## Chapter 6: First order methods

# 6.0 Introduction

In the previous Chapter we introduced the zero order algorithms - the most naive set of *mathematical optimization* tools we can use to try to locate minima of a desired function that do so by repeatedly evaluating the function itself.  Even though neither of the methods discussed there can be effectively applied to the vast majority of modern machine learning / deep learning problems, we saw how the concept of a *local optimization method* of optimization (which we saw via the introduction of the *random local search* algorithm) has some very appealing characteristics. 

In this Chapter we mirror the structure of our discussion in the previous Chapter in describing *first order optimization methods*.  In particular, our main focus will be in describing the first order local method called *gradient descent*, which unlike its zero-order counterparts scales gracefully with input dimension and is used extensively in machine learning / deep learning.

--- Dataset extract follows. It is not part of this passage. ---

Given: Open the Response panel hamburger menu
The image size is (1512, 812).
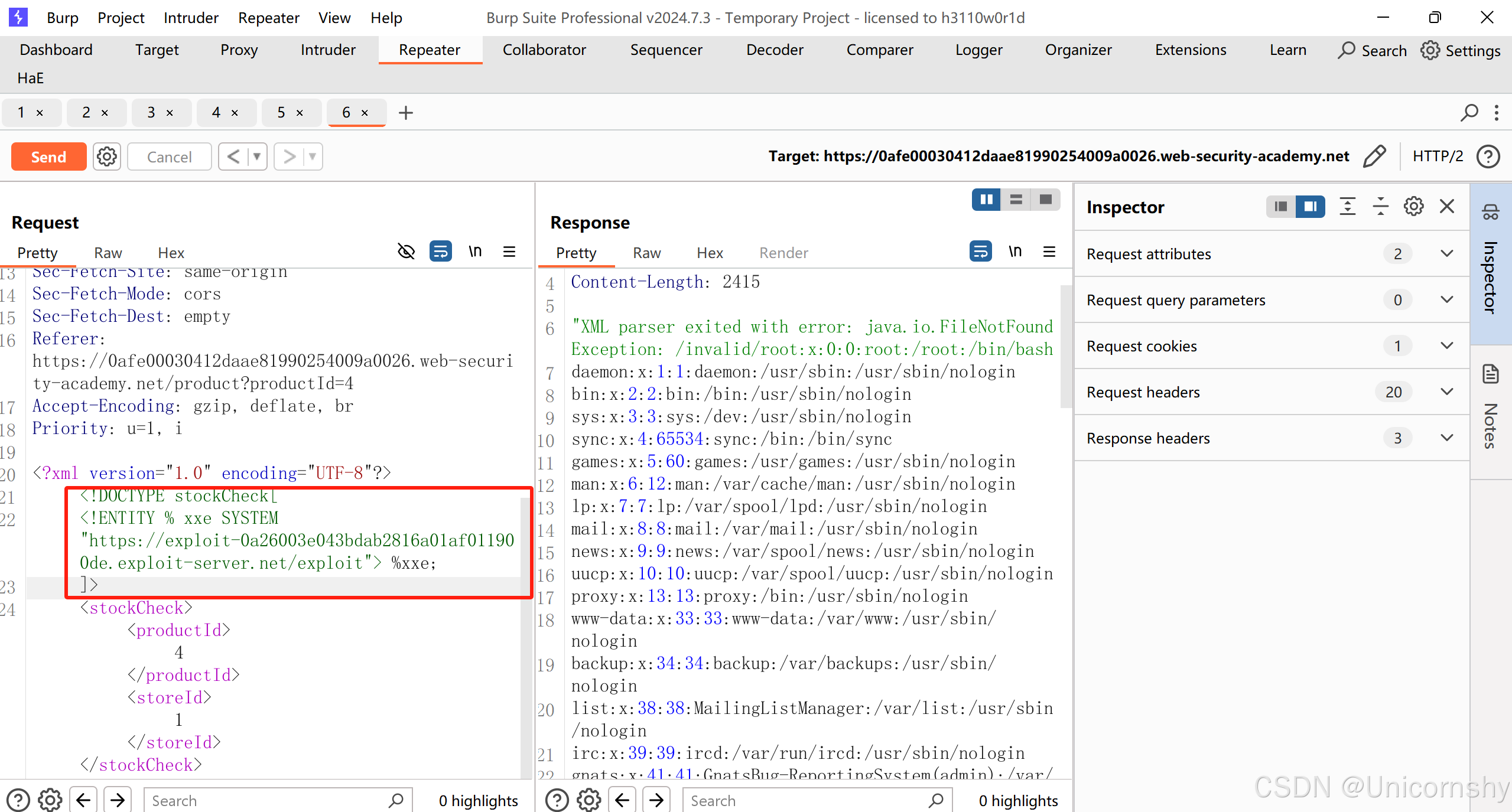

## 6.0.1  Big picture view of the gradient descent algorithm

As we saw previously, a local optimization method is one where we aim to find minima of a given function by beginning at some point $\mathbf{w}^0$ and taking number of steps $\mathbf{w}^1, \mathbf{w}^2, \mathbf{w}^3,...,\mathbf{w}^{K}$ of the generic form 

\begin{equation}
\mathbf{w}^{\,k} = \mathbf{w}^{\,k-1} + \alpha \mathbf{d}^{\,k}.
\end{equation}

where $\mathbf{d}^{\,k}$ are direction vectors (which ideally are *descent directions* that lead us to lower and lower parts of a function) and $\alpha$ is called the *steplength* parameter.  We saw how the random local search algorithm follows this framework precisely, but is fatally flawed due to the way it determines each *descent direction* $\mathbf{d}^{\,k}$ -i.e., via random search - which grows exponentially more inefficient as the dimension of a function's input increases.  (see Section 5.3 for a complete introduction to this concept).

Of course this is a flaw in how that particular algorithm determines a proper descent direction, and does not damn the entire local optimization framework itself.  If we could somehow replace the random search component with a significantly more computationally efficient way of finding a good descent directions then we might be able to produce very useful local optimization algorithms.  This is indeed what do here, with the ultimate aim in this Chapter being to introduce the *gradient descent algorithm*.  Gradient descent is the foremost first order optimization algorithm and one of the most widely used optimization methods in machine learning / deep learning today.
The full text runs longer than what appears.